見た目は可愛いけれど実際は猛獣
その四川省をマグニチュード8.0(中国地震局発表)の巨大地震が襲ったのは2008年5月のことだった。その直後に私は現地に入っている。
その時に地元の放送局が大騒ぎして伝えていたのが、パンダの保護研究施設の一部が崩壊して、そこから数頭のパンダが逃げ出したことだった。日本人の感覚からすれば、愛らしいパンダに接することのできるまたとない機会で、積極的に探しに出そうなものだが、地元の人たちにとってはそれどころではなかった。
パンダは人を襲うからだ。中国語でジャイアントパンダは「大熊猫」と書く。文字通り猫のような姿の熊なのだ。

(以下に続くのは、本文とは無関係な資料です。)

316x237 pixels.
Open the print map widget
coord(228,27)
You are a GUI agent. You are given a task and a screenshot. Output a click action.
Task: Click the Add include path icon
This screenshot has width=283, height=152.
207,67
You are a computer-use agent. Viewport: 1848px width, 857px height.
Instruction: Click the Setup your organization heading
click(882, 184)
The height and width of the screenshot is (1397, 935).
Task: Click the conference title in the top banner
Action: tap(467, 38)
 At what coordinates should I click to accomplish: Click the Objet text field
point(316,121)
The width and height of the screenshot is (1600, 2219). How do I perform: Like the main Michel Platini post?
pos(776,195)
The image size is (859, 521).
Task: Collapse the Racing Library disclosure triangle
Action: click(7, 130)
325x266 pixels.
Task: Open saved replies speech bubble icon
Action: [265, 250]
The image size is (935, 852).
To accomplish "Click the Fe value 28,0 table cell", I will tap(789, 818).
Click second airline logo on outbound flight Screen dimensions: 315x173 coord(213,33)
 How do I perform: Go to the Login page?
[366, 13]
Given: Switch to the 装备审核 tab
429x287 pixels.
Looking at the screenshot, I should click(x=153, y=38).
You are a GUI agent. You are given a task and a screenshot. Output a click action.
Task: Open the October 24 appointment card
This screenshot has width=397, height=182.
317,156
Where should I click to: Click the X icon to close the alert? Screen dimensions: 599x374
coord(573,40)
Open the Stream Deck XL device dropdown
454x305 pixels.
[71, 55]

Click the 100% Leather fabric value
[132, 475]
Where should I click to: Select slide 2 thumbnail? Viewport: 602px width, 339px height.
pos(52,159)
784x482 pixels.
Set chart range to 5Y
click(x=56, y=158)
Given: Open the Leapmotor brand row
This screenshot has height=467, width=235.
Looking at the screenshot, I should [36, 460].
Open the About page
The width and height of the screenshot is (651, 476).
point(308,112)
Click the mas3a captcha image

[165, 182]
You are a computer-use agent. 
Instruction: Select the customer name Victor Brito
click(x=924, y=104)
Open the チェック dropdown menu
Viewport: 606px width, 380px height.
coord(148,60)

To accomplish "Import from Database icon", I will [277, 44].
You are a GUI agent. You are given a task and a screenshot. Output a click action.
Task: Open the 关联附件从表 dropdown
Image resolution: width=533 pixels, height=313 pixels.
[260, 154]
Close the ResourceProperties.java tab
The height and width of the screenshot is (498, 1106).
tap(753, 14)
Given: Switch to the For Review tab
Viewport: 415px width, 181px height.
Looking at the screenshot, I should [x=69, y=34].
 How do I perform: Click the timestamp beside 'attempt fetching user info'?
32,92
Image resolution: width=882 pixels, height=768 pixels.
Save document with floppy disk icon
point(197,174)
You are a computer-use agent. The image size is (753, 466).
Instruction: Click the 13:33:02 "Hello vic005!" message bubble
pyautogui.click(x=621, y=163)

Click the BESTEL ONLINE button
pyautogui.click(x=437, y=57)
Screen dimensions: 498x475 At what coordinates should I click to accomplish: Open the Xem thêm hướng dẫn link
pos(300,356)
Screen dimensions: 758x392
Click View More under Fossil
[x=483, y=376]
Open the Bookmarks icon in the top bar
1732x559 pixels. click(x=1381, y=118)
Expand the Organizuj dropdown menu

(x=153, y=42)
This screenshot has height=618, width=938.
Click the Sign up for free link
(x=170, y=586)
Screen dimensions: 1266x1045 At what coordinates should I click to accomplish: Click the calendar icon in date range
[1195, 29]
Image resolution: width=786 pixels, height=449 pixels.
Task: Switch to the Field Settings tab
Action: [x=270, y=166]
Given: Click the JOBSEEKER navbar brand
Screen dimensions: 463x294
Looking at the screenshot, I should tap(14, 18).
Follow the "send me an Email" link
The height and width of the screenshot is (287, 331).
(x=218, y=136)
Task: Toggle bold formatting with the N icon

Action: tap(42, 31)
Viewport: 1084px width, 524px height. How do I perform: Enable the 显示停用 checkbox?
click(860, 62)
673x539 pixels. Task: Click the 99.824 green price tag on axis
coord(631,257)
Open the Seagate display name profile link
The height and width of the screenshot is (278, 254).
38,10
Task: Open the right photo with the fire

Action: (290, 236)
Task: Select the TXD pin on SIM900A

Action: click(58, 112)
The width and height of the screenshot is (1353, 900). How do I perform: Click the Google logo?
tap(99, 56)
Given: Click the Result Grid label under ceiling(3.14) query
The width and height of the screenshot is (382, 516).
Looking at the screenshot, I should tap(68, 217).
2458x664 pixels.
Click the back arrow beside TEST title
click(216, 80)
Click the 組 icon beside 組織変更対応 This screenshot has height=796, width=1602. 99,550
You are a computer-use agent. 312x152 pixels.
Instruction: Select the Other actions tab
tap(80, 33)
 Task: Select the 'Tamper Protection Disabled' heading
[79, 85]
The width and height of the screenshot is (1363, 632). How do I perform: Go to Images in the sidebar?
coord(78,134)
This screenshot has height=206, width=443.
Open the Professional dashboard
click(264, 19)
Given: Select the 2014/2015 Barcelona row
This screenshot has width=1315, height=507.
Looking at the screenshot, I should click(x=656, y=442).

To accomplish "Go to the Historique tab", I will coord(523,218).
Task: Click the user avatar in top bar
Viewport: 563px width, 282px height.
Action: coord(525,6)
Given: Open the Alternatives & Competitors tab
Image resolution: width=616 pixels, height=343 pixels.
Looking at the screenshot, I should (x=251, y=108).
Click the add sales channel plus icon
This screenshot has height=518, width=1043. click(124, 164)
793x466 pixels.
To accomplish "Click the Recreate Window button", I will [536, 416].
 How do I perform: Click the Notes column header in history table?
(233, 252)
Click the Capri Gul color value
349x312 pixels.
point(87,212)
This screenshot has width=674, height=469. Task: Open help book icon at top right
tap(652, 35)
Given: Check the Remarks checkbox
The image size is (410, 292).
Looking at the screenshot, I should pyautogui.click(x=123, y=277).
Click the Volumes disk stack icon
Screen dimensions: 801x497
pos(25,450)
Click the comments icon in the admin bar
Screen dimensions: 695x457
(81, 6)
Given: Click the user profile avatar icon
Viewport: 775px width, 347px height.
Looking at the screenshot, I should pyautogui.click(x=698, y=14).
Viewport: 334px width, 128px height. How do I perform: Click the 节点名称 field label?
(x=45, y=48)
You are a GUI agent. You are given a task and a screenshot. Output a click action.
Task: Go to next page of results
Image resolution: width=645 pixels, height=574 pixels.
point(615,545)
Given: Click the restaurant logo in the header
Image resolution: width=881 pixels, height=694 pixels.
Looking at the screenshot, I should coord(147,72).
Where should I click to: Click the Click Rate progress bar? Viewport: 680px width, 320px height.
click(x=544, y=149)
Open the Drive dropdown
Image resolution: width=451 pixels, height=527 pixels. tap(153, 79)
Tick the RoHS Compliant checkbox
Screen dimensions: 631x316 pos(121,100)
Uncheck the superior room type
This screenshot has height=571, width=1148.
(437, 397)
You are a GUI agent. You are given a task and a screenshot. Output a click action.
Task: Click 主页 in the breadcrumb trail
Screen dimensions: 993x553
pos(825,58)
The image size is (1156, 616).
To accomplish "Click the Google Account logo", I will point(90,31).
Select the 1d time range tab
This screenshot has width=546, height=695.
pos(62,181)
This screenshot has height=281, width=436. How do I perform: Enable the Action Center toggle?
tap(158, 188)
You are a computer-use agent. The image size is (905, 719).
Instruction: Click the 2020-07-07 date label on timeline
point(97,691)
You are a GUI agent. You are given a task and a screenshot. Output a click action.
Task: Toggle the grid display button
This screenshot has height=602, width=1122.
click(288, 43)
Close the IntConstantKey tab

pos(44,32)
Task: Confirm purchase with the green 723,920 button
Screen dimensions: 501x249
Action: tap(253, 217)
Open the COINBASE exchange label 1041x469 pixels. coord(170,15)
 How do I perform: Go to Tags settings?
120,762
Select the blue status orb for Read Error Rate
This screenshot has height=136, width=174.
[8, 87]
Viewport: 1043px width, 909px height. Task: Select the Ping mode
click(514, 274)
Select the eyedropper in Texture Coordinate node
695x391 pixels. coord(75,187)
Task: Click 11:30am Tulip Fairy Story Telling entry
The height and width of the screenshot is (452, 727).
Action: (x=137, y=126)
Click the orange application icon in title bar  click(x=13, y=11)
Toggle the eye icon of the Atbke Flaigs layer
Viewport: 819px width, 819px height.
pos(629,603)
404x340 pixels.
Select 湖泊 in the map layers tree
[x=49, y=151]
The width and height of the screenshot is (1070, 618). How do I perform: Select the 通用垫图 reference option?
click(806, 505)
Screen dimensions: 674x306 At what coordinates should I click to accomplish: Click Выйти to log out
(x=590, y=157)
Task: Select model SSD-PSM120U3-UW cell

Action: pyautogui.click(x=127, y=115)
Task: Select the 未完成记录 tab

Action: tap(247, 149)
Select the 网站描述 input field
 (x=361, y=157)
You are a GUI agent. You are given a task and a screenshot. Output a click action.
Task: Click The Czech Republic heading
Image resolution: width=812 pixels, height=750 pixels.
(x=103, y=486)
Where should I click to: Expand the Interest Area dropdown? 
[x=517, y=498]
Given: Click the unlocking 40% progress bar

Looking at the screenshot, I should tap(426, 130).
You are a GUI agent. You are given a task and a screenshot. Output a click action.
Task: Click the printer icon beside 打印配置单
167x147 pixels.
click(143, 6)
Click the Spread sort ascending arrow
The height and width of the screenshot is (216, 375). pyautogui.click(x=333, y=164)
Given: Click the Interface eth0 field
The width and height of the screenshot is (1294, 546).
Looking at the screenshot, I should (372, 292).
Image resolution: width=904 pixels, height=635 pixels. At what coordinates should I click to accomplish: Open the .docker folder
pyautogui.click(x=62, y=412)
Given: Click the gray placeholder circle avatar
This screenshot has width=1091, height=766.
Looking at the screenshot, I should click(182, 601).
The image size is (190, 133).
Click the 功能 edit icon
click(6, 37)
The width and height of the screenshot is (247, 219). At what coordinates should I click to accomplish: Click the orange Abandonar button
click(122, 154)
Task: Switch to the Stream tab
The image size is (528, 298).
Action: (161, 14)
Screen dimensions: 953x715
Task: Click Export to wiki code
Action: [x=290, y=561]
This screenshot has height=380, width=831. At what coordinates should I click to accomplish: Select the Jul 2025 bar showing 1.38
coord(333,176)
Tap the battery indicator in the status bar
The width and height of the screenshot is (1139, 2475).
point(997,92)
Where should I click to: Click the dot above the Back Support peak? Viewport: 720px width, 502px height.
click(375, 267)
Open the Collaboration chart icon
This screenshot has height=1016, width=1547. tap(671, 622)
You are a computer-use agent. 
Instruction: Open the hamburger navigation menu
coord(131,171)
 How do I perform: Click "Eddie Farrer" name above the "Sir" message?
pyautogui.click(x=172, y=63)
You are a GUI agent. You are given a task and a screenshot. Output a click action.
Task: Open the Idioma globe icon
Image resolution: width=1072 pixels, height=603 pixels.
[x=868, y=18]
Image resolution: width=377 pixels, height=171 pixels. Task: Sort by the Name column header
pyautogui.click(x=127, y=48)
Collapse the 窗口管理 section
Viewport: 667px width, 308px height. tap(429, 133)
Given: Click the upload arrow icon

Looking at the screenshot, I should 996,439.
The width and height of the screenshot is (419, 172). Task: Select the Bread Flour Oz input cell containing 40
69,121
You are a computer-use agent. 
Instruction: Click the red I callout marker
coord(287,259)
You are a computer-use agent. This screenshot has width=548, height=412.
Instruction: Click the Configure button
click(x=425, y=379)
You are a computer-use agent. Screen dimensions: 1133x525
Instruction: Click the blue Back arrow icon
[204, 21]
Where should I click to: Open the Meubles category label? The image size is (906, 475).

しかも本来は雑食で、肉も食べる。人を食べることもあるという。だから、見かけても近づくな、気をつけろ、と呼びかけていた。
幸いにして、そう時間も経たずに脱走した全頭が保護されたが、それがまた速報で伝えられるほど、重大な事態だった。
日中友好の架け橋ともされてきたパンダ。涙を流してまで別れを惜しむ日本のパンダ愛。それだけ愛くるしい姿に魅了されるのだろう。ただそれも、遠くから眺めたり、遮断された厚い透明な壁のこちら側からのぞいたりしているから許されることでもある。その正体は言ってしまえば猛獣の類いだ。一線を超えてしまうと、何をするかわからない。
それが覇権主義の中国の象徴であるというのも、よくできた話だ。